**EXERCISE SET:**
• A. Please edit the records from the line with "Where should I" through the end of the records, replacing "headset" with "microphone" and keeping everything else unchanged. Give only those lines and leave out the pictures.
• B. Pick up the passage on the branch line directional coupler and carry it on from its last line.

To accomplish the foregoing and other objects of this invention there is provided a branch line directional coupler which is comprised of four interconnected lossless two port networks interconnected to form four ports including an input signal port and a pair of output ports. Actually, any port of the coupler can be an input port. In order to provide an improved VSWR and flat coupling, in the preferred structure like two port matching networks are respectively coupled independently at each port of the coupler. For some applications only two matching networks may be used. For example, two networks may be used at the output only if matching is not critical at the input ports of the device. By the proper selection of the admittances of the fundamental networks comprising the coupler the coupler functions as a quadrature hybrid with equal power division over a relatively wide bandwidth. In the disclosed embodiment wherein the coupler is of strip line construction, each of the matching networks comprises a stub (strip) and associated quarter wavelength transformer extending from the ports of the coupler. The stub may be a shorted stub of quarter wavelength or an open stub of half wavelength. Under some conditions matching can be accomplished using only a quarter wavelength transformer without the stub (stubless version). The concepts of the invention are also applicable in the construction of waveguide and coaxial couplers.

BRIEF DESCRIPTION OF THE DRAWINGS

Numerous other objects, features and advantages of the invention should now become apparent upon a reading of the following detailed description taken in conjunction with the accompanying drawings, in which:

FIG. 1A is a schematic diagram of a prior art branch line directional coupler;

FIG. 1B is a schematic diagram of a prior art branch coupler having several branches;

FIG. 2 is a schematic diagram in two wire form illustrating the networks comprising the directional coupler of this invention;

FIG. 3 shows one embodiment for a matching network of the invention;

FIG. 4 shows the coupler structure with the matching network of FIG. 3;

FIG. 5 shows another preferred embodiment of the directional coupler with a half wavelength matching stub;

FIG. 6 is a cross-sectional view taken through the embodiment of FIG. 5 showing the construction of a complete device;

FIG. 7 is a curve associated with the directional coupler of this invention plotting VSWR against frequency;

FIG. 8 is a curve associated with the directional coupler of this invention plotting coupling (db) against frequency;

FIG. 9 is a coupling curve for a prior art branch line coupler, of one or several branches;

FIG. 10 shows a strip line branch coupler of the stubless type including a transformer at each port;

FIGS. 11A and 11B are end and cross-sectional views, respectively, of a waveguide version constructed as a 10db coupler;

FIG. 12 shows a coaxial version of the invention;

FIG. 13 shows a diagram like the one of FIG. 5 but for a 10db coupler; and

FIG. 14 is a schematic diagram in two wire form illustrating series connections of the two port matching networks.

**WORKING DATA:**
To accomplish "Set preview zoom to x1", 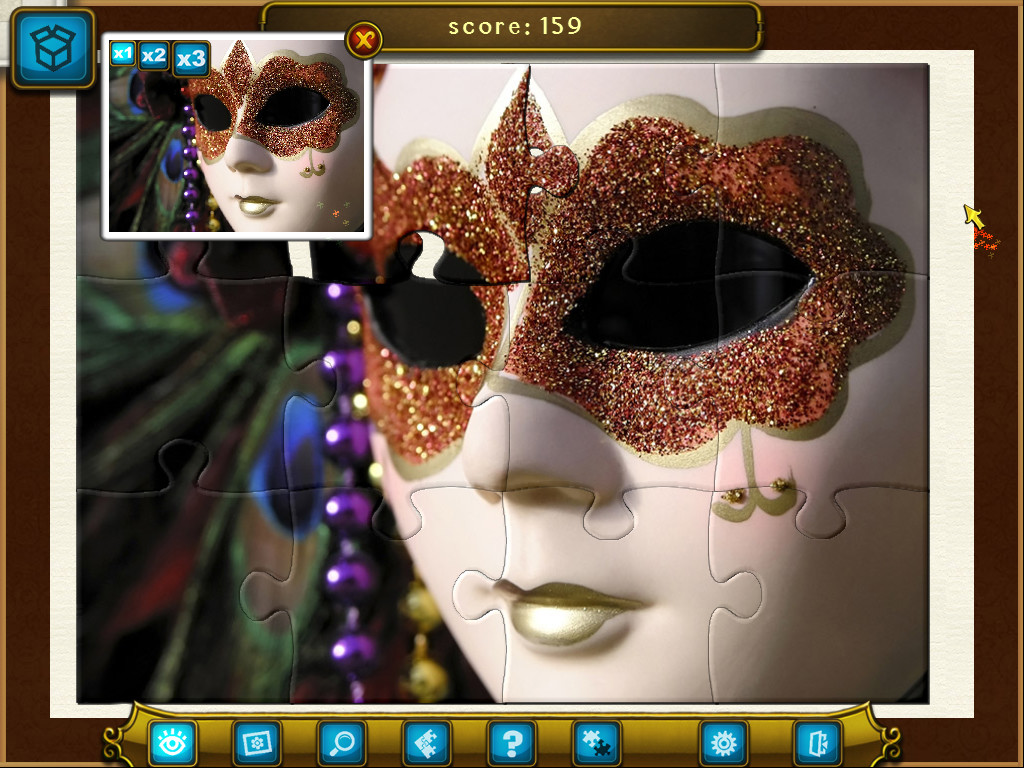I will tap(122, 56).
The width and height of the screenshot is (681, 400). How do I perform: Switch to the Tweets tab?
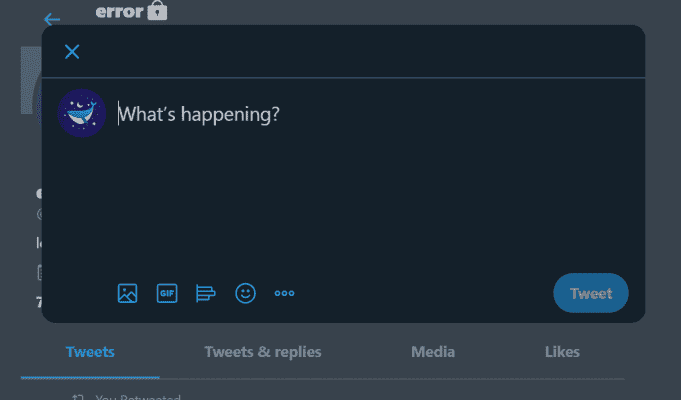point(90,352)
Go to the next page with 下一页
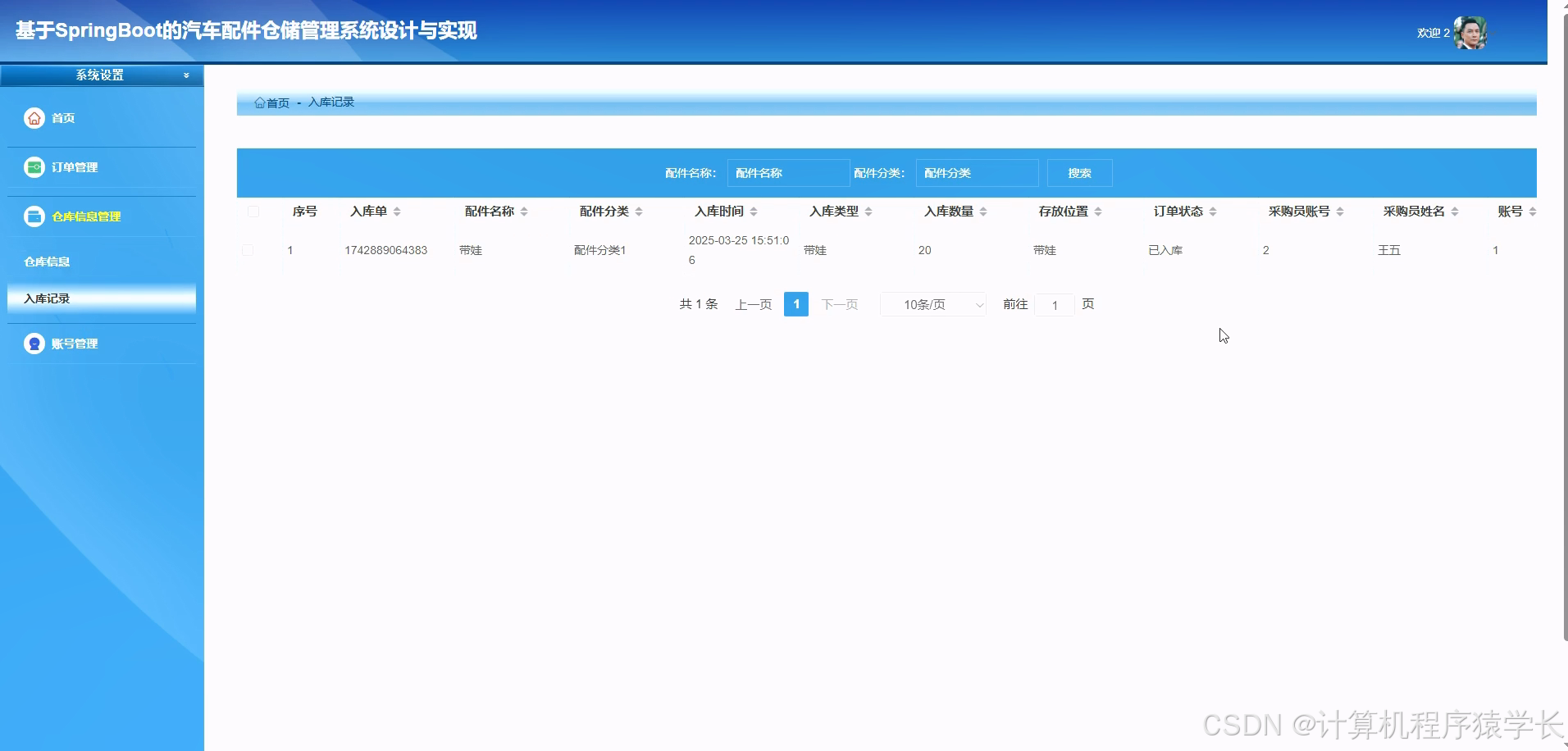The width and height of the screenshot is (1568, 751). point(840,304)
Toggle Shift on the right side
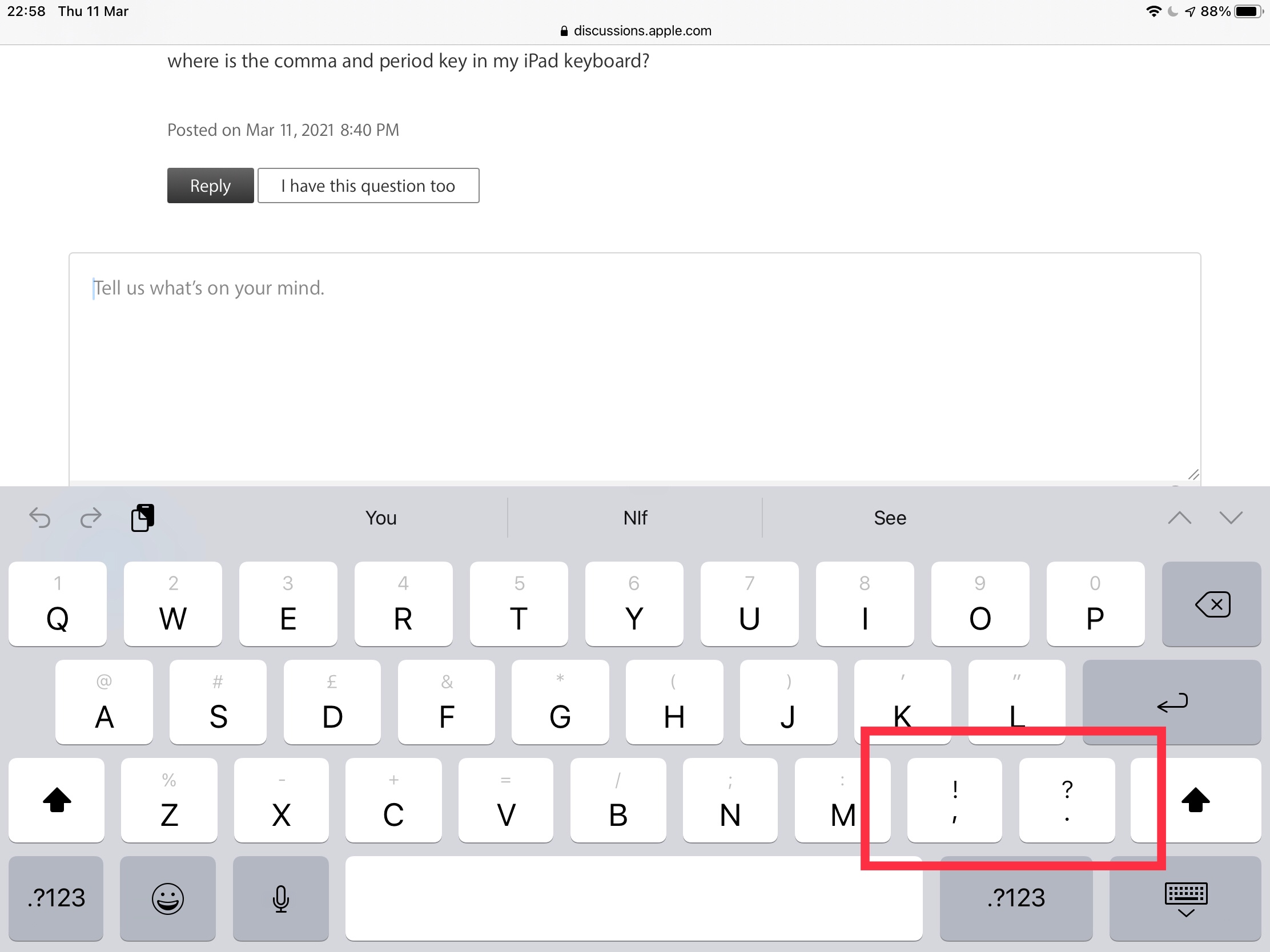This screenshot has width=1270, height=952. coord(1197,801)
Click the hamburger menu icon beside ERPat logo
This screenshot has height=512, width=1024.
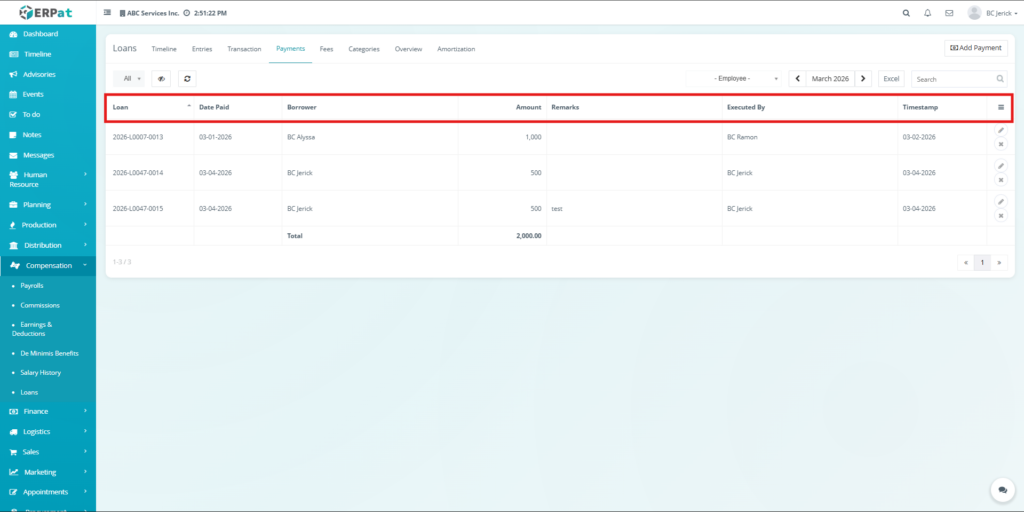(108, 13)
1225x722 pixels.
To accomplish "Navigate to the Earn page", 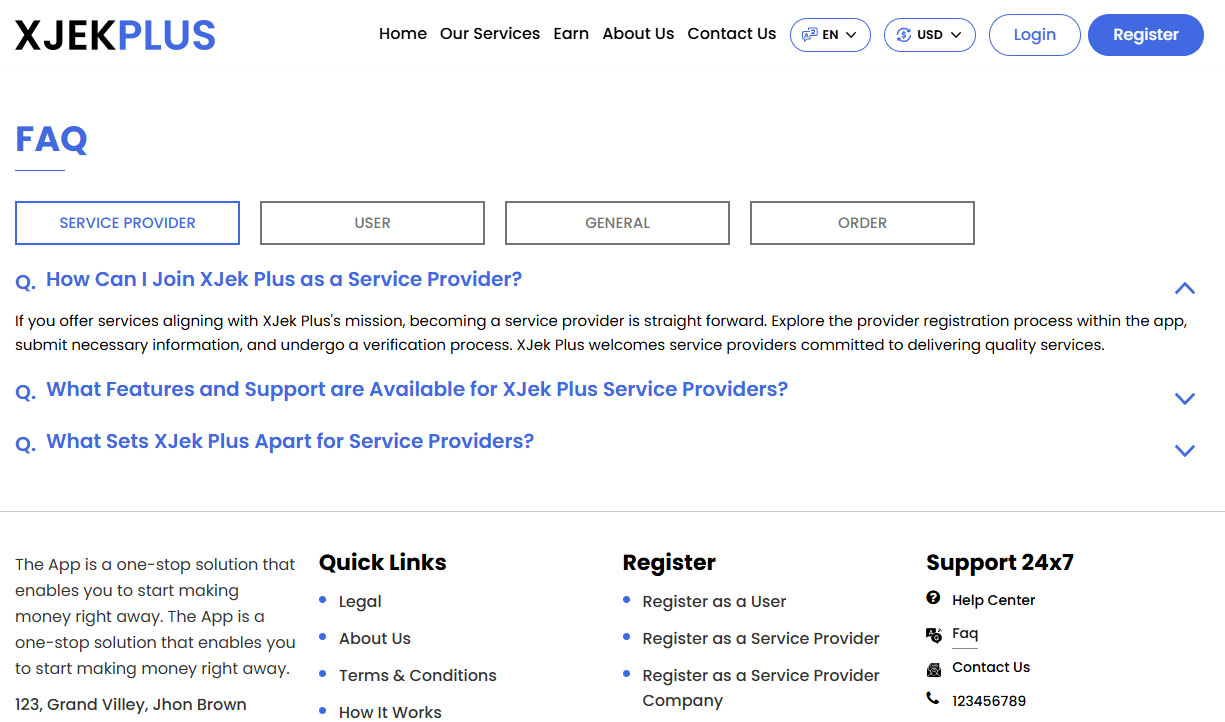I will coord(571,33).
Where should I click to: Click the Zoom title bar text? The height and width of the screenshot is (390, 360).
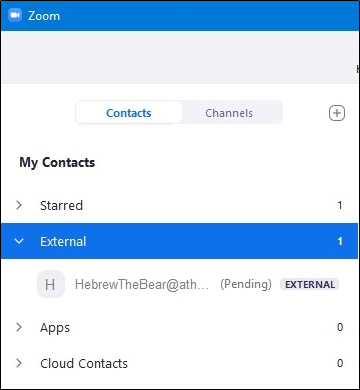coord(44,16)
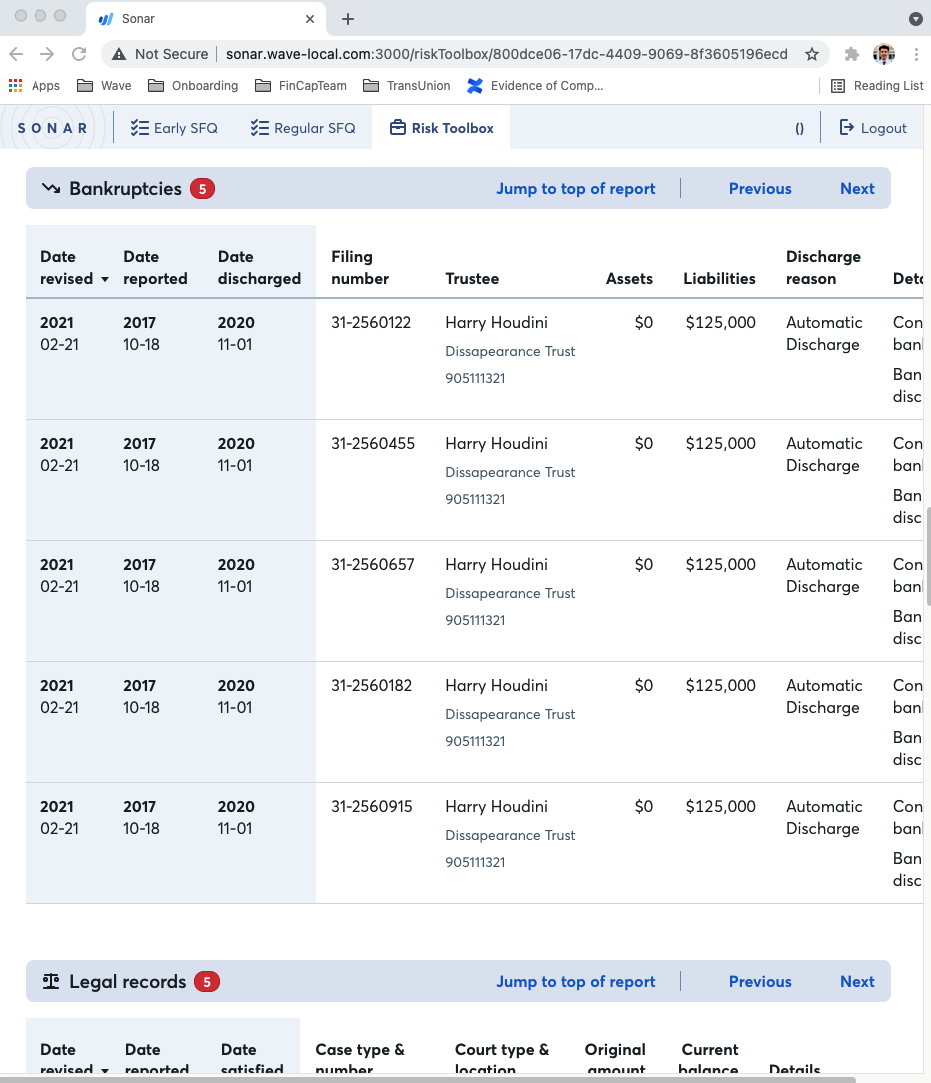Viewport: 931px width, 1083px height.
Task: Open the browser extensions puzzle icon
Action: 852,54
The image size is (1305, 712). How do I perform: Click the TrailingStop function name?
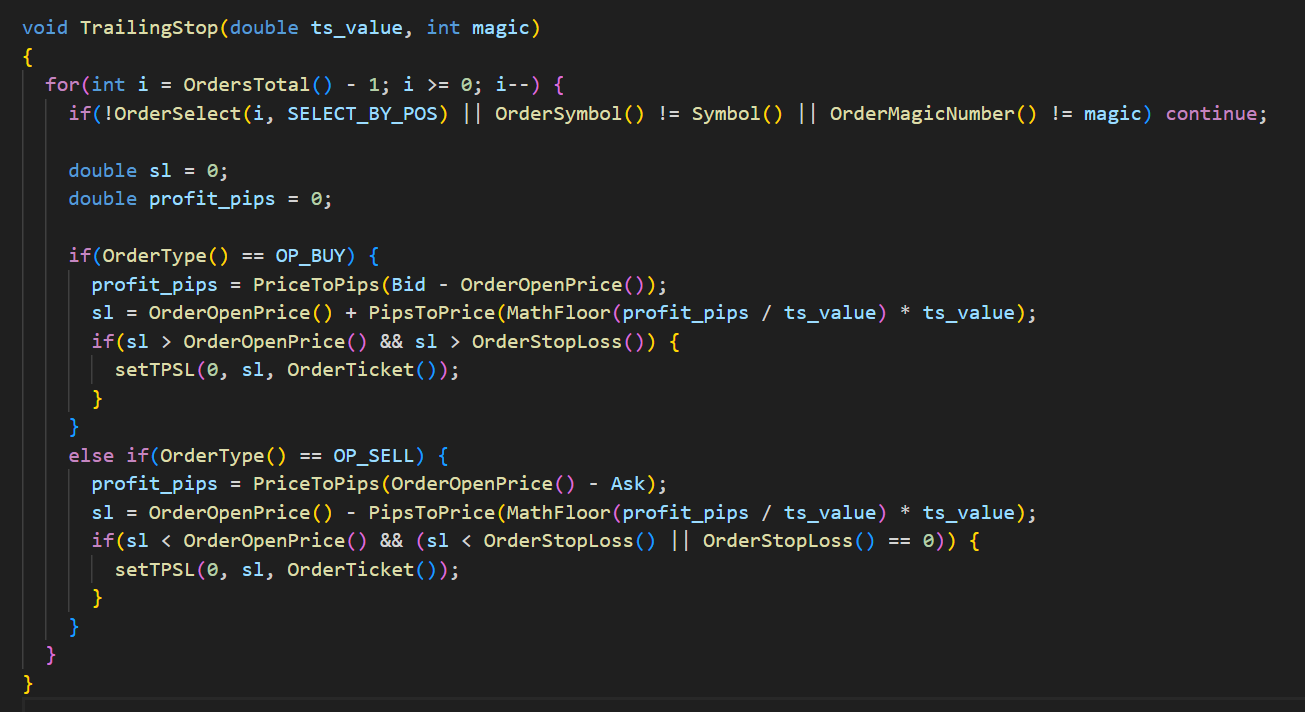tap(148, 27)
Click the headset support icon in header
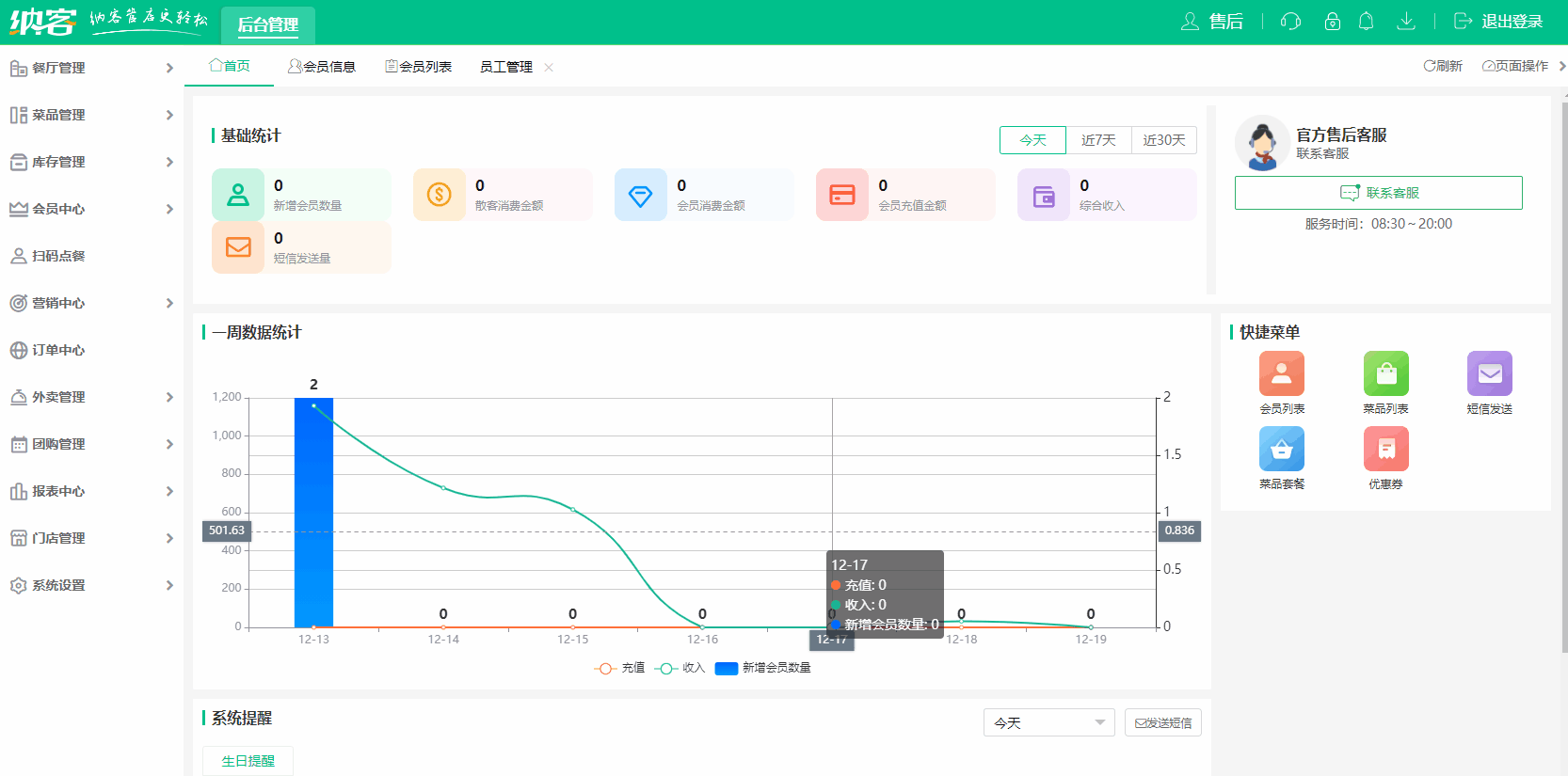Viewport: 1568px width, 776px height. click(x=1290, y=22)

**ANSWER SET:**
• A.
Where should I click to: Click the Zoom title bar text? The height and width of the screenshot is (390, 360).
coord(44,16)
Viewport: 931px width, 1083px height.
Task: Open the browser extensions puzzle icon
Action: 852,54
The image size is (1305, 712). How do I perform: Click the TrailingStop function name?
tap(148, 27)
Click the microphone support icon in header
Viewport: 1568px width, 776px height. click(x=1290, y=22)

• B.
EXPOSITION

As previously discussed, FIG. 1A shows a fundamental prior art coupler of strip line construction comprised of four interconnected networks forming the ports 1, 2, 3 and 4. As previously mentioned, the performance of this coupler can be improved as far as the flatness of the VSWR is concerned by a previously known technique of providing additional branch lines or strips coupled essentially in parallel with the device. FIG. 1B shows a typical branch line coupler provided with additional conductive strips B1 and B2. Three branches may also be used with all lengths being the same. Strip B1 couples between strips 1A and 4A, while strip B2 couple between strip 2A and 3A. With any of these prior art branch line couplers, although there is an improvement in VSWR the branch line coupler still has a parabolic curvature characteristic as far as the coupling is concerned with ideal coupling still at the most at only two frequencies. FIG. 9 shows coupling curves at the output ports indicating the single frequency match and still basically parabolic curvature.

In accordance with the present invention, instead of adding branch lines, a two port matching network is connected at each port of the coupler. Each of the matching networks is connected independently at the port with no interconnections between adjacent matching networks. FIG. 2 shows a four port electrical network in two wire form comprised of four networks interconnected between the ports 1, 2, 3 and 4. The ports 1 and 4 and the ports 2 and 3 are connected by a two port network N whereas the ports 1 and 2 and the ports 3 and 4 are connected by a different two port network N'. The networks N and N' are both lossless, reciprocal and symmetrical networks. Because these networks are reciprocal and symmetrical the relations Y22 = Y11, and Y21 = Y12 hold for the admittance matrix elements shown in FIG. 2 which specify each of the two port networks. Furthermore, the network N' is actually the same as network N except for the factor of the admittance level Y. The network N' is equal to this level Y times that of the network N. The admittance matrix elements of network N' as shown in FIG. 2 are given by; Y'11 = YY11 and Y'12 = YY12. FIG. 2 also shows the matching network in accordance with the present invention represented by the elements of an ABCD matrix connected at each of the ports 1, 2, 3, and 4 shown in FIG. 2.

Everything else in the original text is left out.